(Beginning of Records for this task)
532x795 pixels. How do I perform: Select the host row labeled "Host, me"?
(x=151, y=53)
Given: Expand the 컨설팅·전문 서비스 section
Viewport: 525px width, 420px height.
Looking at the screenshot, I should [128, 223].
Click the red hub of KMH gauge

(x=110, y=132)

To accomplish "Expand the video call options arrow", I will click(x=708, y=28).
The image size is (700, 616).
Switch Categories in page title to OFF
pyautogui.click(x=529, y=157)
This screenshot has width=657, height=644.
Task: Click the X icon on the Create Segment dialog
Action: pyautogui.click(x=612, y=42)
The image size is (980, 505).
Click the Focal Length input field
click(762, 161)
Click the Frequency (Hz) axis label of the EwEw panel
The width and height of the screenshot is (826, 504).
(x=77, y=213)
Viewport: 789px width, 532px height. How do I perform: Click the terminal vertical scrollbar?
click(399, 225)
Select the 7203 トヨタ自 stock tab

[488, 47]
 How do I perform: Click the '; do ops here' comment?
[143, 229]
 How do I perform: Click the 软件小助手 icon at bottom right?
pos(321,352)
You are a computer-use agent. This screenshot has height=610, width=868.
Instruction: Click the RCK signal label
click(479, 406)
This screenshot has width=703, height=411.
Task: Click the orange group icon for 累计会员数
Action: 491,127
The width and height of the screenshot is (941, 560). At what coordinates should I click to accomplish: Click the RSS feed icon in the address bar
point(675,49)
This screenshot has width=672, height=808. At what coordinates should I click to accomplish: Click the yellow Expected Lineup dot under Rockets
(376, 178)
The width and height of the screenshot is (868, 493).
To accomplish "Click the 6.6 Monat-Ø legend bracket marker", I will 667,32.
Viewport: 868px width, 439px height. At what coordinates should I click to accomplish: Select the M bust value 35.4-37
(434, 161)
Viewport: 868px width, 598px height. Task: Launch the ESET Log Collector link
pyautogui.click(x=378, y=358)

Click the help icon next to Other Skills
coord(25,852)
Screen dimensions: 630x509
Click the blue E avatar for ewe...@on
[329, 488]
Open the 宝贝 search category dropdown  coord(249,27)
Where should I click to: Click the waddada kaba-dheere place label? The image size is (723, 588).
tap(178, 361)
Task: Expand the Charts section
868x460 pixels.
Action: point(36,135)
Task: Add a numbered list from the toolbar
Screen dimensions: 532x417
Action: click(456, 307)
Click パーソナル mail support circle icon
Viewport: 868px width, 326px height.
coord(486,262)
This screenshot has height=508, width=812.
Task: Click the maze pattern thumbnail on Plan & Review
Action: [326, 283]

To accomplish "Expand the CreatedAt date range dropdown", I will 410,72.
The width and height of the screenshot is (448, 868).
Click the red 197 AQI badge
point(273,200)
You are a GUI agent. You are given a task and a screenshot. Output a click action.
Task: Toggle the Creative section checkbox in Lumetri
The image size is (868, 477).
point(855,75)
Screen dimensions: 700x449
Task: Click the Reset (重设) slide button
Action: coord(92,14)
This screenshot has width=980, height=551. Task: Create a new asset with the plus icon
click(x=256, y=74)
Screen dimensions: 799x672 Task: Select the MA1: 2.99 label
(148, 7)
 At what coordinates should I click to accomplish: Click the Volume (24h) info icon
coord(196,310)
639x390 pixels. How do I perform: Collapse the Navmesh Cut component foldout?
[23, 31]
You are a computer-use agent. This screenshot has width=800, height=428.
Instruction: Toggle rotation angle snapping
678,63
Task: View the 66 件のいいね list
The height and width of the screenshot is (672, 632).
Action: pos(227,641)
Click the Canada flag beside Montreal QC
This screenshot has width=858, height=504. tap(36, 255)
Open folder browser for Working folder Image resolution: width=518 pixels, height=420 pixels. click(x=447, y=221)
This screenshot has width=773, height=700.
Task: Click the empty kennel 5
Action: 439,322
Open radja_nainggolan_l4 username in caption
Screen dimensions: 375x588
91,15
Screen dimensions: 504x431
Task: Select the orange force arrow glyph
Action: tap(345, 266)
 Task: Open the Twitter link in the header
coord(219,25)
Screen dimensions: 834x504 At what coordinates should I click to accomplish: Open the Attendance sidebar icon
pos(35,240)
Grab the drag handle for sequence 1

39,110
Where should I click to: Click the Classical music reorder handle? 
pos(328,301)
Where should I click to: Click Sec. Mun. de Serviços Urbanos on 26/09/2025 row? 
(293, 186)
(End of Records for this task)
Exercise requirements: Each line of the listing that includes the word "section" should be copied out.

Solved exercise:
Given: Expand the 컨설팅·전문 서비스 section
Task: Expand the Charts section
Task: Toggle the Creative section checkbox in Lumetri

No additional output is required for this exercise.